The standout track on this CD is "Superlover" which the group wrote with Camus Celli. For four minutes and fourteen seconds, you realize how great the group is (and that 'just backup' can add up to so much more). "System" isn't on that level but was worthy of recording and Nona wrote it years ago (when Carter was president) though it sounds surprisingly topical. "Truth Will Set You Free," by contrast, sounds like the worst of faceless-70s corporate rock. Why anyone thought there was a song in repeating a title over and over in front of an awkward beat that only the boys of Chicago would find 'funky' is beyond me. And that's what the real problem is. With just Nona and themselves as writers, they could have ended up with a solid and satisfying album. It might not have scaled new heights, but it would have satisified. Instead, on an album that makes very little time for two members of the group, they waste everyone's time bringing in second-rate hacks who have nothing to add. The extreme highs are: "Superlover," "Candlelight" and "Dear Rosa" in that order. "System" and "Miss Otis Regrets" minor gems.

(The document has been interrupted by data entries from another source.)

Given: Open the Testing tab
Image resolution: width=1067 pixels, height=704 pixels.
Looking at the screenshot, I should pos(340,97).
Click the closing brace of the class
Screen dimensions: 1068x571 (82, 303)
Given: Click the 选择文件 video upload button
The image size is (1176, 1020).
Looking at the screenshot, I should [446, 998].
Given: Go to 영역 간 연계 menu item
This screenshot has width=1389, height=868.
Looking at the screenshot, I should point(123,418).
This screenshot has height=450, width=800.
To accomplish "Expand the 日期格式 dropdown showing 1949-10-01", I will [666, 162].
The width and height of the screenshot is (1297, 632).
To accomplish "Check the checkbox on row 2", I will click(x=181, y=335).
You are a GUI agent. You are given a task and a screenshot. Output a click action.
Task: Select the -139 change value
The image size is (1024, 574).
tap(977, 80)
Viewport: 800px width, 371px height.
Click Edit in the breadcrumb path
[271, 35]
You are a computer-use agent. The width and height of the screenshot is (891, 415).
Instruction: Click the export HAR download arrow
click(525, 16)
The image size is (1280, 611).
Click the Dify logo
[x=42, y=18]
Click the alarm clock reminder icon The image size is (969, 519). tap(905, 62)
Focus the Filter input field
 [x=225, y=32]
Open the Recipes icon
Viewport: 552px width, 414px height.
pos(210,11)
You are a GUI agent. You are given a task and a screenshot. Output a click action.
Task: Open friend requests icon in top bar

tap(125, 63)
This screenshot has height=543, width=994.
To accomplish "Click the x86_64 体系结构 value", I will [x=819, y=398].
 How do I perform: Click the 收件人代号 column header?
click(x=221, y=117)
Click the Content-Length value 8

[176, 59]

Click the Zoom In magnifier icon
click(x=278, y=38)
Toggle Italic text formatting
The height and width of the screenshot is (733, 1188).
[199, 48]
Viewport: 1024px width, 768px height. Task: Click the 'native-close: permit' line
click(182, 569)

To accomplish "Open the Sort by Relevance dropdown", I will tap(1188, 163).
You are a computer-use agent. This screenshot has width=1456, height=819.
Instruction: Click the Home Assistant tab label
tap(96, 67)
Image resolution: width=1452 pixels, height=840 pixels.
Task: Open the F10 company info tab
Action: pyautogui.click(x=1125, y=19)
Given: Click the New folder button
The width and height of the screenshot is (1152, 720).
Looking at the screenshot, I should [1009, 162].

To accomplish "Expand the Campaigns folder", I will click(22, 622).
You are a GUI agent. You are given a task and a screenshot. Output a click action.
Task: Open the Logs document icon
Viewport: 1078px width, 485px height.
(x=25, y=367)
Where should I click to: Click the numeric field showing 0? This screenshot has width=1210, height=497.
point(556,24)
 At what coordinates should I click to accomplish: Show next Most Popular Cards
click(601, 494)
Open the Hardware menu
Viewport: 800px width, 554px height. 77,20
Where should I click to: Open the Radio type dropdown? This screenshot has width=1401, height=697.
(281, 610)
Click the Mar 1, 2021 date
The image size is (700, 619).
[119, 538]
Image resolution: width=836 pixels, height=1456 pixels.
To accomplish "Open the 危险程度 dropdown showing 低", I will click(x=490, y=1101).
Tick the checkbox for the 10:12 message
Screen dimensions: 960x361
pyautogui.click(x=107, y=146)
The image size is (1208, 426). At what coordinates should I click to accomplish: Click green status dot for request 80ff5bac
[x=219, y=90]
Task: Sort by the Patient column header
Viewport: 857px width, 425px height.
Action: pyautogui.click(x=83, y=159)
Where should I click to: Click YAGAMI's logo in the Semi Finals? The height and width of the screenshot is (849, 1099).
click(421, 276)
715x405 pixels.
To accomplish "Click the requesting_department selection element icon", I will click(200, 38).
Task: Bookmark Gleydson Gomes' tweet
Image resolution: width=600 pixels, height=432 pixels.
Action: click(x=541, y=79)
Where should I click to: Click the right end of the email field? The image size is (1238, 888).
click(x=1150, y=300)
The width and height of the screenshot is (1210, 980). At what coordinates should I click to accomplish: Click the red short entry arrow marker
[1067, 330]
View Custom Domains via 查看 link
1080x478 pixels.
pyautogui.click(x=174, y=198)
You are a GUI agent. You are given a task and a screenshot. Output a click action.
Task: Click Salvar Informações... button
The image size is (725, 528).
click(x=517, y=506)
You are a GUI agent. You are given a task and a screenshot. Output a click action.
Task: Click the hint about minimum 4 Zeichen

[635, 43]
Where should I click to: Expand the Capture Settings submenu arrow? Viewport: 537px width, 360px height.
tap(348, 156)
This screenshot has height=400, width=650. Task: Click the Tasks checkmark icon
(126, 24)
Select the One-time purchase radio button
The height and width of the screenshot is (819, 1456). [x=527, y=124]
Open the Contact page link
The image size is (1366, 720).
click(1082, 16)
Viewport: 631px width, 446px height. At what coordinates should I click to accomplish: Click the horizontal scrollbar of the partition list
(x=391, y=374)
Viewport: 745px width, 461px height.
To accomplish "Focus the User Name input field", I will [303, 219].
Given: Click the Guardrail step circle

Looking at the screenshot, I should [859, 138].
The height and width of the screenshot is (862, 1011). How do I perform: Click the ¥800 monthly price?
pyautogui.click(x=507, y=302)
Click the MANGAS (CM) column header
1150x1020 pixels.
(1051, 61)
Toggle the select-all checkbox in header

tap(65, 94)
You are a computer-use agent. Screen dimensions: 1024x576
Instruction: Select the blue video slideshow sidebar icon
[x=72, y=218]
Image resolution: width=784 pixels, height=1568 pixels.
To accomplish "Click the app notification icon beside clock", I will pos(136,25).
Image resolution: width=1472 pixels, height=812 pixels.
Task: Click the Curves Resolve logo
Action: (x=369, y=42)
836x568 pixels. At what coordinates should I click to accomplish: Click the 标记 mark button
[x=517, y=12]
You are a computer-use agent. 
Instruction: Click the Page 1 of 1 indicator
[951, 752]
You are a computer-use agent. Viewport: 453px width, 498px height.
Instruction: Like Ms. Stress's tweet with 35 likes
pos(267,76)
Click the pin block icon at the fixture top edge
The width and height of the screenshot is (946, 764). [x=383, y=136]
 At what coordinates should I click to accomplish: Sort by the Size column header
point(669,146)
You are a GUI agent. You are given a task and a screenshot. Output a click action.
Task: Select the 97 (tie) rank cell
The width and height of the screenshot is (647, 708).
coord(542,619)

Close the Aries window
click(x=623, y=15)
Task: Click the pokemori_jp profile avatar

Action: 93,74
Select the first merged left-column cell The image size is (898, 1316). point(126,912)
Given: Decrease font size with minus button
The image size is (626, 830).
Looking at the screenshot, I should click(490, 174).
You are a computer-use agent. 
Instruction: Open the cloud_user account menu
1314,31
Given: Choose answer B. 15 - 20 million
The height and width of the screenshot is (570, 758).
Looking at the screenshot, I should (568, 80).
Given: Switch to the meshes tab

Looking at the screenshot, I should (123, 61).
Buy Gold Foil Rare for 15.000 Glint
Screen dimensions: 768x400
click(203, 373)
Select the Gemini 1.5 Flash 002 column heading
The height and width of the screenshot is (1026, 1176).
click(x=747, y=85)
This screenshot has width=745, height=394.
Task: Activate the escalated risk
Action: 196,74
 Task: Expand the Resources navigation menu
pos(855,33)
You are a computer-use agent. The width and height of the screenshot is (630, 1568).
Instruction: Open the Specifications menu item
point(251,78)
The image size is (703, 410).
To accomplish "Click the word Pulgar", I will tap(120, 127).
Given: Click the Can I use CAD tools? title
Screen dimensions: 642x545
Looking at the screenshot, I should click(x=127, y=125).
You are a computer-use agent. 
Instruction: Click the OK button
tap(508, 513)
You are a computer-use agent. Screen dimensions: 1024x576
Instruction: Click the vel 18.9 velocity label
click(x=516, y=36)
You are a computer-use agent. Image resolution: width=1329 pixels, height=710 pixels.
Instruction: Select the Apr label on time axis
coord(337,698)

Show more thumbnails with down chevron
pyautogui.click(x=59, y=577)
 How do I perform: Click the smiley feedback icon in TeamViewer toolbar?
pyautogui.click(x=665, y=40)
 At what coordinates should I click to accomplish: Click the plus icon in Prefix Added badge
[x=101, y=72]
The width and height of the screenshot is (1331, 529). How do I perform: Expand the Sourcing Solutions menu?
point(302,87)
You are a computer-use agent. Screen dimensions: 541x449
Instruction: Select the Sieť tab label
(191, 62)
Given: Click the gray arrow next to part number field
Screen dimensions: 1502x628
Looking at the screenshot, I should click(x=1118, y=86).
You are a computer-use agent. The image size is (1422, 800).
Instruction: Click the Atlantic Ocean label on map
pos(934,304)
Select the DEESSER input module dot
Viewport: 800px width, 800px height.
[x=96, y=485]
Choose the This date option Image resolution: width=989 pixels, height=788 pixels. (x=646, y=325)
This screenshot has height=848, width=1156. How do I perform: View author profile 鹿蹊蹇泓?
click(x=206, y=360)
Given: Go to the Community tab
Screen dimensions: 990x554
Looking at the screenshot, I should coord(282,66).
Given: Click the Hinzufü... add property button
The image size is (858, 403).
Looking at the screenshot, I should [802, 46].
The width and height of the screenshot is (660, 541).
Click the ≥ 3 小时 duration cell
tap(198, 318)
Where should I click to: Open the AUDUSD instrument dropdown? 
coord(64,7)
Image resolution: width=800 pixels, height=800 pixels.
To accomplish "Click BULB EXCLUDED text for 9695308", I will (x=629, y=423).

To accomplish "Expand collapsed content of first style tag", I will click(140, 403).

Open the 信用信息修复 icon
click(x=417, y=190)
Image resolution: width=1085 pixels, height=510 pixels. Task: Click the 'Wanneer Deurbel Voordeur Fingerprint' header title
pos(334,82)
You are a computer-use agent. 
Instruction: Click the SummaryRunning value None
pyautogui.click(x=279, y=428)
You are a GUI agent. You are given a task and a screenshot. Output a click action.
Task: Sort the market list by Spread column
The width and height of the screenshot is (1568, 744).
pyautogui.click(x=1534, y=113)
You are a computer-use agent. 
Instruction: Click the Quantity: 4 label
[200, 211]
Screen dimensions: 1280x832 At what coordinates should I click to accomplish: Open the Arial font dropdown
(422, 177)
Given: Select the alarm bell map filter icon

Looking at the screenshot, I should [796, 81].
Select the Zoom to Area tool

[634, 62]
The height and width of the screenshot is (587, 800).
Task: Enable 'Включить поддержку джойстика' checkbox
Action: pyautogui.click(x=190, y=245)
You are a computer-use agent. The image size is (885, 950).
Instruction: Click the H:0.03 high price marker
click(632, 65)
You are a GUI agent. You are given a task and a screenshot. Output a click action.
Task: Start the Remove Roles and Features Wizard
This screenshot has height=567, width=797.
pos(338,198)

Tracks like "Rollout" and "Truth Will Set You Free" aren't just bad, they're really bad. So bad, they sour the entire project. "Without You In My Life," for example, has trite lyrics (heard in top 40 songs for the last four decades) and a melody that echoes every hit James Ingram and Patti Austin ever recorded. But if it were the worst, it would just roll past you. Due to the extreme bad on the album, listeners are apt to be openly hostile and when they get done listening to the final track and realize that Sarah and Nona have been relegated to extras on their own alleged comeback album, Back to Now isn't worth purchasing.

That's a real shame because the three gems and two minor ones are strong enough to really let you know what could have been. You have to wonder how a 'reunion' album could have resulted in yet another Patti solo album? If you like Labelle, you can download those five track at iTunes and enjoy but you should avoid the CD. See them live, by all means. They're going to be touring and they will no doubt rock the house. If we're really lucky, they'll record the concerts for a live album. That's the reunion that the devoted (include me in that) want. Not hacks with 'names' butting into the process. Three strong women on the stage won't need any man intruding as they get down.